NaNs in EM after a few iterations (Cholesky decomposition)

I am not fully sure if this issue belongs here, but I did want to make a note of it in case other people run into a similar problem. I am fitting **[LinearRegressionHMM](https://probml.github.io/dynamax/api.html#dynamax.hidden_markov_model.LinearRegressionHMM)** to a 3d-velocity timeseries data (so emission_dim = 3). This model essentially learns a set of weights, biases, and a covariance matrix for each state.

When I try to fit a high number of states, I run into the issue where all my parameters and log likelihoods returned are NaNs after a few `em_step`s. It looks like, at some iteration, the covariance matrix returned from `m_step` is not positive-definite. Such a covariance matrix causes `tfd.MultivariateNormalFullCovariance` to return nan samples and nan `log_prob` values for emissions in the following `e_step`.
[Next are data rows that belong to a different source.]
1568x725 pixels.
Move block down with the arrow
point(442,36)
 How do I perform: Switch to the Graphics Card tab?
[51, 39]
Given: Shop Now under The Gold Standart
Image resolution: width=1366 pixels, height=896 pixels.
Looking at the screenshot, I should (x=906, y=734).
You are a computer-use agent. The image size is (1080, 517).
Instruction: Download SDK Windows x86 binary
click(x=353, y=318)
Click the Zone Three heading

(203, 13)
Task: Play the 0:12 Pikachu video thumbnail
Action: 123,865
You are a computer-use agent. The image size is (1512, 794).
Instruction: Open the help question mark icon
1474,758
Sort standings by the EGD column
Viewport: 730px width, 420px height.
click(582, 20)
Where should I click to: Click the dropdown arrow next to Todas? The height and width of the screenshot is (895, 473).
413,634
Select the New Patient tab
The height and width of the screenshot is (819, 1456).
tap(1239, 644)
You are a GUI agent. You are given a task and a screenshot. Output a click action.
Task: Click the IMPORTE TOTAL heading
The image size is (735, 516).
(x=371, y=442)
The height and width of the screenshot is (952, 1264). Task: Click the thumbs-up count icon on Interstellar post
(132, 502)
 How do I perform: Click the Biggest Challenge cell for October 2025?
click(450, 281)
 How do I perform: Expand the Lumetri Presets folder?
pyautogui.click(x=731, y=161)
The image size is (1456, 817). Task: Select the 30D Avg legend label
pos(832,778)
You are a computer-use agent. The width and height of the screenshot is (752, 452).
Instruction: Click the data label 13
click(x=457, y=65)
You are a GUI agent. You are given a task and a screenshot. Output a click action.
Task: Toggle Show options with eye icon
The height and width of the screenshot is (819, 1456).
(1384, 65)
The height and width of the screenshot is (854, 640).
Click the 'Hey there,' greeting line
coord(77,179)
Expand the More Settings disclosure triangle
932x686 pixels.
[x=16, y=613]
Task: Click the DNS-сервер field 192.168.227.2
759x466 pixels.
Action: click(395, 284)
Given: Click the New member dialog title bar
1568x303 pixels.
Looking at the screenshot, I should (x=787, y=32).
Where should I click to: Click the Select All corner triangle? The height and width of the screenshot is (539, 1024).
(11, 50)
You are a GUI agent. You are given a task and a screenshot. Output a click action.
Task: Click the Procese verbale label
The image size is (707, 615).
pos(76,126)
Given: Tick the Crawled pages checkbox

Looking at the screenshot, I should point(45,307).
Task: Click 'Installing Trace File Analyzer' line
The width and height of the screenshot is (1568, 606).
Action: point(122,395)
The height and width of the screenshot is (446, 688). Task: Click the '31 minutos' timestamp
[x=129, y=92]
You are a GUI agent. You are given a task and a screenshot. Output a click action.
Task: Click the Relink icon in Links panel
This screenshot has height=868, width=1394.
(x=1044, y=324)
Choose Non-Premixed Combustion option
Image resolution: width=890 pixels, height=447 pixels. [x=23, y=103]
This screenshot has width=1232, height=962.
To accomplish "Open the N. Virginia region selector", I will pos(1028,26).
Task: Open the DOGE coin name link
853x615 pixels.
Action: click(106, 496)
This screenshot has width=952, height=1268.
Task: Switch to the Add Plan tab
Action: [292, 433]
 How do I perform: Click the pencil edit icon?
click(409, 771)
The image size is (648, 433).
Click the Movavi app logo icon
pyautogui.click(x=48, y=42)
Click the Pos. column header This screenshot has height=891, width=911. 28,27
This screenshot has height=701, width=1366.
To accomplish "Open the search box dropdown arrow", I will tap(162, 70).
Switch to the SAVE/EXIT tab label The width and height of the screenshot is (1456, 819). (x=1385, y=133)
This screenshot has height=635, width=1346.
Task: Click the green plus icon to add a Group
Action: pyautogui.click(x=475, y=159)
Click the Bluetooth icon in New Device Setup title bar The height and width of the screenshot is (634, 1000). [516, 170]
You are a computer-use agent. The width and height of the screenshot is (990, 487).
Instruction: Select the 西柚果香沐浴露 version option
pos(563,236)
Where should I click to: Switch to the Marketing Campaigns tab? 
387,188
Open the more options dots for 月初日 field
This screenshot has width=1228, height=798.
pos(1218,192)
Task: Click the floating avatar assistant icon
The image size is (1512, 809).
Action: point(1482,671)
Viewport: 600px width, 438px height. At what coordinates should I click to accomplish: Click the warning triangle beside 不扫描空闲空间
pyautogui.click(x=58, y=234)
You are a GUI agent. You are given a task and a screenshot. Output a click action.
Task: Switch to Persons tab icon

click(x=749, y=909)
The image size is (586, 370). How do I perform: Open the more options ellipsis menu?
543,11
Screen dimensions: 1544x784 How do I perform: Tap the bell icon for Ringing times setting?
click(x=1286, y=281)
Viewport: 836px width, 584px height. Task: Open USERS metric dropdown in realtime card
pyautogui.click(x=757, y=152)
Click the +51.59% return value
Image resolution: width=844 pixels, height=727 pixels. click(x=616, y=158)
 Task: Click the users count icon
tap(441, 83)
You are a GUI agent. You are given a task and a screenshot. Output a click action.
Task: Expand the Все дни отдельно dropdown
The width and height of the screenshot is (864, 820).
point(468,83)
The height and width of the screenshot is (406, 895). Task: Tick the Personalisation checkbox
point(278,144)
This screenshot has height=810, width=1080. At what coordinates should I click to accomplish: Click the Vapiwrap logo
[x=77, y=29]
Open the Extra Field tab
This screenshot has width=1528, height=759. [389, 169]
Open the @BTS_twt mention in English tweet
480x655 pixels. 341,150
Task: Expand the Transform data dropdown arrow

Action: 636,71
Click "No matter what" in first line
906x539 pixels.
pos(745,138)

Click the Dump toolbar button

Inside [tfd.MultivariateNormalFullCovariance](https://www.tensorflow.org/probability/api_docs/python/tfp/distributions/MultivariateNormalFullCovariance), I am having difficulty locating what library it is using for cholesky decomposition. It's most likely using `tf.linalg.cholesky()` which doesn't raise an error on non positive-definite inputs but returns a lower-tri matrix with nan values. This is unlike numpy or torch as reproduced in the screenshot below on google colab. Maybe switching to [tfd.MultivariateNormalTril](https://www.tensorflow.org/probability/api_docs/python/tfp/substrates/jax/distributions/MultivariateNormalTriL) makes sense to be used in the dynamax LRHMM class, which requires one to pass the cholesky factor explicitly. This way such errors can then be easily spotted by the dynamax users.

Also, any insights are appreciated on what I could do to have the LRHMM's `m_step` not return a covariance matrix which is not positive-definite? It is already enforced to be symmetric at least.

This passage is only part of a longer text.